Without inline, we get the performance similar to the _switch_go.

_switch_run
[CPU Time Used: 0.001754]
[CPU Time Used: 0.001754]
[CPU Time Used: 0.001702]
[CPU Time Used: 0.001661]
[CPU Time Used: 0.001987]
[CPU Time Used: 0.001691]
[CPU Time Used: 0.001739]
[CPU Time Used: 0.001660]
[CPU Time Used: 0.001660]
[CPU Time Used: 0.001770]
_switch_run

This, however, depends if the compiler is able to inline a function.

The fact of the matter is it is possible for the compiler to inline the switch case function as opposed to the computed goto, which is covered in the next section.

Inlining Computed GOTO

🚧 Optimization Problems

The most critical downside of this implementation is that it is hard for the GCC compiler to optimize _switch_go.

To attempt to inline the Computed GOTO, we can use static inline in the function definition.

static inline void _switch_go(unsigned int v) {
  /* ... */
}

After benchmarking this code with the -O1 to try to inline it, the performance is, more or less, the same as the function without the inline.

int main() {
  volatile unsigned int value = 10;
  {
    printf("_switch_go\n");
    for(int i = 0; i < 10; i++) {
      start_time;

      for(int i = 0; i < 1000000; i++) {
        _switch_go(value);
      }

      end_time;
    }
    printf("_switch_go\n");
  }
}

_switch_go
[CPU Time Used: 0.001755]
[CPU Time Used: 0.001804]
[CPU Time Used: 0.001731]
[CPU Time Used: 0.001754]
[CPU Time Used: 0.001712]
[CPU Time Used: 0.001721]
[CPU Time Used: 0.001756]
[CPU Time Used: 0.001711]
[CPU Time Used: 0.001755]
[CPU Time Used: 0.001727]
_switch_go

.L112:
        mov     edi, DWORD PTR [rsp+28]
        call    _switch_go
        sub     ebx, 1
        jne     .L112
        call    clock

The bottom line is it cannot be inlined.

According to 6.18.3 Labels as Values,

The &&foo expressions for the same label might have different values if the containing function is inlined or cloned. If a program relies on them being always the same, `attribute((noinline,noclone)) should be used to prevent inlining and cloning. If &&foo` is used in a static variable initializer, inlining and cloning is forbidden.
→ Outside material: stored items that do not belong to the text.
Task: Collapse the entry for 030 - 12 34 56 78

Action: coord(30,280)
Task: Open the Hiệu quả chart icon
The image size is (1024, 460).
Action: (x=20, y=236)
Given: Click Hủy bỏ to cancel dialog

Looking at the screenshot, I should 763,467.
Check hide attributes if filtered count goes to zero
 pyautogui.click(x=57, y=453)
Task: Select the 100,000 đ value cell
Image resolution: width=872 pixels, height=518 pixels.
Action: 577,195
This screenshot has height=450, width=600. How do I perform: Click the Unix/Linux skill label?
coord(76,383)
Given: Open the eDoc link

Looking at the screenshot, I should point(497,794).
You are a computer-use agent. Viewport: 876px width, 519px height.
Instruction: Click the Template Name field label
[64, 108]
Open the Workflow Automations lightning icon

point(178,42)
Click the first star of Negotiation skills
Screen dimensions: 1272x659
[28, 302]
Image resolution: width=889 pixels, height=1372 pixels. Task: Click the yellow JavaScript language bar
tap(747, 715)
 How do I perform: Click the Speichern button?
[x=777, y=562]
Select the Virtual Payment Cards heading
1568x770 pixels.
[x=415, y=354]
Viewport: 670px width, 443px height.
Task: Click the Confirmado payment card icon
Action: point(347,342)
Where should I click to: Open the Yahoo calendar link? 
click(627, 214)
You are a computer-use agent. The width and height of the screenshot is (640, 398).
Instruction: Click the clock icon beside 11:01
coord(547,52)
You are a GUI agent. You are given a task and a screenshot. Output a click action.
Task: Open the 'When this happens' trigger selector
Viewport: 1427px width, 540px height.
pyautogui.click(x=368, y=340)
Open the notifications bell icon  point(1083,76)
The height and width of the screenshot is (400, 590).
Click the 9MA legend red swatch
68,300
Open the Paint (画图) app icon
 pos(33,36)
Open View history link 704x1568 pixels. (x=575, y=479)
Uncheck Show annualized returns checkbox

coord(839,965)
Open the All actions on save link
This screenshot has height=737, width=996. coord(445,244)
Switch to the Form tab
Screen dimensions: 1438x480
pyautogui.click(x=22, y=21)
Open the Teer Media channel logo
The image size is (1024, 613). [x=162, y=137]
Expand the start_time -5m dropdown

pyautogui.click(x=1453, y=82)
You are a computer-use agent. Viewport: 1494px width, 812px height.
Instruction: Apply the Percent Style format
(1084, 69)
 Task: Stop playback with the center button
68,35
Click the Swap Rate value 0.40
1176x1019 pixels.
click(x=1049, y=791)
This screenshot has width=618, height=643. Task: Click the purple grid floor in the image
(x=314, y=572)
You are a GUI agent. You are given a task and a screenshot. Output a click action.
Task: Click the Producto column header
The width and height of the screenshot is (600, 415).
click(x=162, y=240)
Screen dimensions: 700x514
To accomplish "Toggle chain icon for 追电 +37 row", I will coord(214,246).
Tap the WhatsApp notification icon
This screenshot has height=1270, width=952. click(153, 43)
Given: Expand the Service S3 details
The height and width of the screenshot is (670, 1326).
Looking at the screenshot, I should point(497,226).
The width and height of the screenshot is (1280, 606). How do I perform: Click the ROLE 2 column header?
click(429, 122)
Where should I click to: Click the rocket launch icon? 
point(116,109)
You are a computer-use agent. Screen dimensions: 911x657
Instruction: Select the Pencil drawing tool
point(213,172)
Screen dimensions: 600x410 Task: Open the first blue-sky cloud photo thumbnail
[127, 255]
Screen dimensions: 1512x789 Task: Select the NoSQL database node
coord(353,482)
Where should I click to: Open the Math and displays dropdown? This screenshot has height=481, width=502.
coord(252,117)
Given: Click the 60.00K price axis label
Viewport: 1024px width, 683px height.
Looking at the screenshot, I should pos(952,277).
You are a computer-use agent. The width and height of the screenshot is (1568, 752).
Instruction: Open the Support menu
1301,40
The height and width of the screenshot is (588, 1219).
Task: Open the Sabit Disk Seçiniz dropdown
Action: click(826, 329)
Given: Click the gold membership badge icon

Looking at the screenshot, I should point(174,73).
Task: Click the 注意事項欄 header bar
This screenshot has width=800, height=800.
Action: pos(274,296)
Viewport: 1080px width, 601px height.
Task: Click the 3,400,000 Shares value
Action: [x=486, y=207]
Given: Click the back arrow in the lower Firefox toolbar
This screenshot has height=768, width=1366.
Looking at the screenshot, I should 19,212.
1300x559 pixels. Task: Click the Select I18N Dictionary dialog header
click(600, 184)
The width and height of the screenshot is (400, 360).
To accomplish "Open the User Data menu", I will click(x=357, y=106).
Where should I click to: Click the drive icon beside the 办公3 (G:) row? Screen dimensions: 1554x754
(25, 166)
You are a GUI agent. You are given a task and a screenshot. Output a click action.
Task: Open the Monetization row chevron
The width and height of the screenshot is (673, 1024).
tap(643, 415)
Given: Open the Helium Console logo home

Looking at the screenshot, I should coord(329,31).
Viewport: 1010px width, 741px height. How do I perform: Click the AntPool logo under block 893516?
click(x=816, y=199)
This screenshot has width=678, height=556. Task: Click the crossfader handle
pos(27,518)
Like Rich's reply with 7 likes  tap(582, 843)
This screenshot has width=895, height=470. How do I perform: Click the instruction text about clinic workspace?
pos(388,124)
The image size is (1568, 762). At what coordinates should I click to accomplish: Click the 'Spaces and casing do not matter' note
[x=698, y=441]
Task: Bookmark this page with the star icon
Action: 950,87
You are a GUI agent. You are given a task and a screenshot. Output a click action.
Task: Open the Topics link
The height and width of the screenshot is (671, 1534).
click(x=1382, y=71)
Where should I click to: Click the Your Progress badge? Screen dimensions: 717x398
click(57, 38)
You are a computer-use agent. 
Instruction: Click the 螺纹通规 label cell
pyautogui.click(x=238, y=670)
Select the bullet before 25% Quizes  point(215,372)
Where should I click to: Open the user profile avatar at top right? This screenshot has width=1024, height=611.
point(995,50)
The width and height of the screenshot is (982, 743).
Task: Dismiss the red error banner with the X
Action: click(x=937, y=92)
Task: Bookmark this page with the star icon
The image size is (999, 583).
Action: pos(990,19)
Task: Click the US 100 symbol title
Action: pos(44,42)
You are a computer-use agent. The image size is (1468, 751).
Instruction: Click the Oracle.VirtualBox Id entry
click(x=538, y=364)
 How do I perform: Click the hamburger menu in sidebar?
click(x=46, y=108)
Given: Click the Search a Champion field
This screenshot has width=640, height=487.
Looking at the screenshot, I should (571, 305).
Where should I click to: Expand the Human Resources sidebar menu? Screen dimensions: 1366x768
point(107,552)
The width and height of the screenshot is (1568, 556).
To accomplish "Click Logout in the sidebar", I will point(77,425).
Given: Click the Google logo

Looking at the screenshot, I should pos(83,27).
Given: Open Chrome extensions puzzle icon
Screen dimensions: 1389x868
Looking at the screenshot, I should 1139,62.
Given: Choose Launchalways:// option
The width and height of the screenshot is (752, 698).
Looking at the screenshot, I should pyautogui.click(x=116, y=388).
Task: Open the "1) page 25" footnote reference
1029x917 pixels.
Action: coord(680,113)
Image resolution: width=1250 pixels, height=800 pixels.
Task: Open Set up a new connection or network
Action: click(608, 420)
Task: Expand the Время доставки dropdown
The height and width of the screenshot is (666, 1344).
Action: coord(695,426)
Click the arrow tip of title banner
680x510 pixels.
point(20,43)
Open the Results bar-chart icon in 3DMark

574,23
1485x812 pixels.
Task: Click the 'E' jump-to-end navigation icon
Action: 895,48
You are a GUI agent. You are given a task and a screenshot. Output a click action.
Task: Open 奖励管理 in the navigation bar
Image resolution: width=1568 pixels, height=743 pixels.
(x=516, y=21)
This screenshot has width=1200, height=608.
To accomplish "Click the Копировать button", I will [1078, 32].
We ca verify this by the following code:

static inline void _switch_go (unsigned int) __attribute__((always_inline));

error: function 'void _switch_go(unsigned int)' can never be copied because it saves address of local label in a static variable

error: function 'void _switch_go(unsigned int)' can never be inlined because it contains a computed goto

Therefore, we have to consider other approaches such as 6.18.2 Locally Declared Labels and 6.18.1 Statements and Declarations in Expressions in case we need to get the value out of the nested block scope.

Switch Go Macro

Let's wrap the _switch_go inside of the macro with local labels.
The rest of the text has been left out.